The Health Insurance Policy Deliberation Committee (HIPDC) makes decisions about the scale of insurance coverage expansion and the increase of insurance rates. The HIPDC is made up of representatives of medical providers, such as hospitals and pharmacies, and holder organizations, such as labor unions and public interest groups. The government used to make decisions on insurance policies. The present system was introduced in 2000.
During the past few years, the HIPDC was overwhelmed by strong voices from the provider organizations.
The holder organizations put pressure on the HIPDC to expand its insurance coverage, and the providers only wanted to raise insurance fees. Therefore, public interest groups had a hard time mediating between the two. Moreover, the HIPDC lost leverage over the holder organizations’ demand to increase insurance coverage when the health insurance agency turned a profit in 2003. The government should have put them in their place, but it failed to do so.
We desperately need a system that can mediate conflicts like this one and solve them rationally. Germany, which has a system very similar to ours, has a mediating facility. Korea also needs an objective mediating facility made up of specialists, such as economists and social figures, who have the people’s confidence.
We need to make clear the differences in the roles between the national health insurance and private insurance. Health insurance alone does not fully cover medical bills. If the agency did cover everything, the insurance premiums would have to be raised much higher.
Therefore, there is a need for a co-existent relationship between the national health insurance and private insurance, in which the private companies pay more of the medical bills.

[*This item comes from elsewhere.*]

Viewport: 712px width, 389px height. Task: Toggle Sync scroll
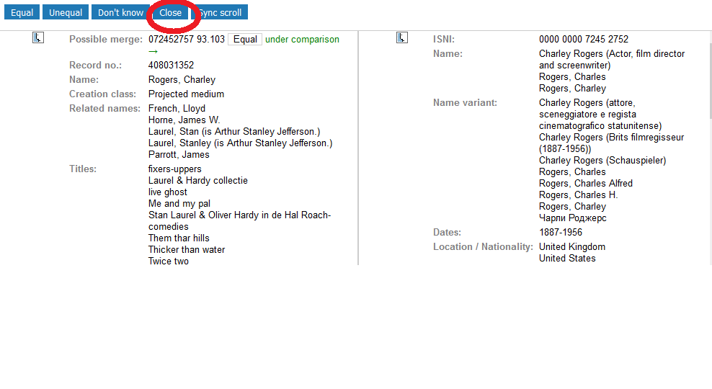click(221, 13)
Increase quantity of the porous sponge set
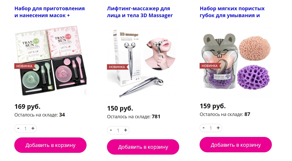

Germany, the original state of social insurance, and the United Kingdom, which has a national medical insurance system, both expanded their health insurance coverage by getting private insurance companies to share the burden.
In the case of the Netherlands, the government makes decisions on the premiums and the extent of medical insurance coverage, but the public health insurance associations are all private insurance companies competing against each other.

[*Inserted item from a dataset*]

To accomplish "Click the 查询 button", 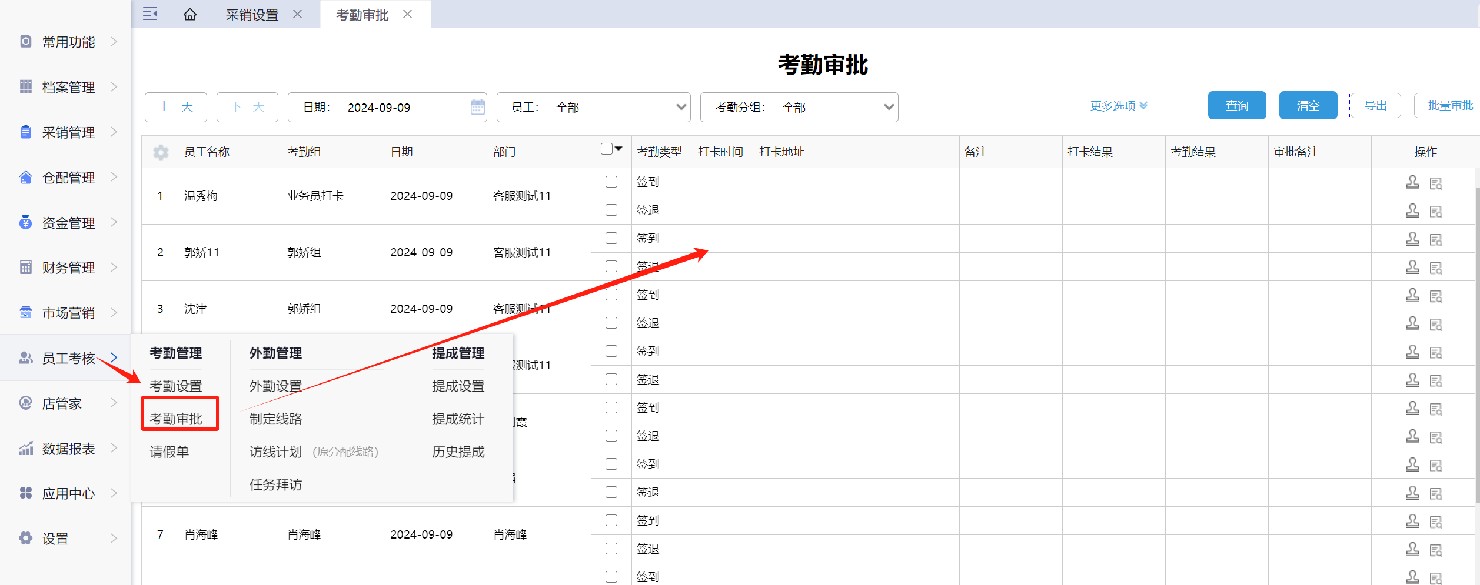I will tap(1236, 106).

Korea is also planning to introduce private medical insurance, which would cover the full amount of every medical bill. However, the government will restrict their coverage. They can only cover what is not handled by national health insurance and cannot cover personal co-payment. With such restrictions, it will be difficult for private medical companies to enter the market.
A legal personal co-payment is the part of the medical bill that is supposed to be paid by the patient. For example, you pay 3,000 won ($3.12) at a local hospital for a visit. This is a legal personal co-payment.
The government claims that if private medical insurance covers even the legal personal co-payment, insurance holders would go to hospitals too frequently, causing medical expenses to increase sharply.
However, there is no academic evidence to support such a claim. France is often quoted as an example, but as its system is different from ours, it is hard to directly compare the two.
It would actually be more realistic to let private insurance cover the legal personal co-payment and certain portions of medical bills which are not covered by health insurance.
It is not easy to solve financial crises in health insurance by raising insurance premiums or the price of cigarettes. It is difficult to ask people to take the burden of paying more than the inflation rate, considering the present commercial depression.
In this regard, clinging to the goal of increasing the coverage rate of health insurance to 70 percent by 2008 can lead to a complete collapse of the balance between income and expenditures. Now is the time to look for a new social agreement and a system that can prevent possible waste in medical expenditures.

* The writer is a researcher at the Medical Policy Laboratory of the School of Medicine, Seoul National University. Translation by the JoongAng Daily staff.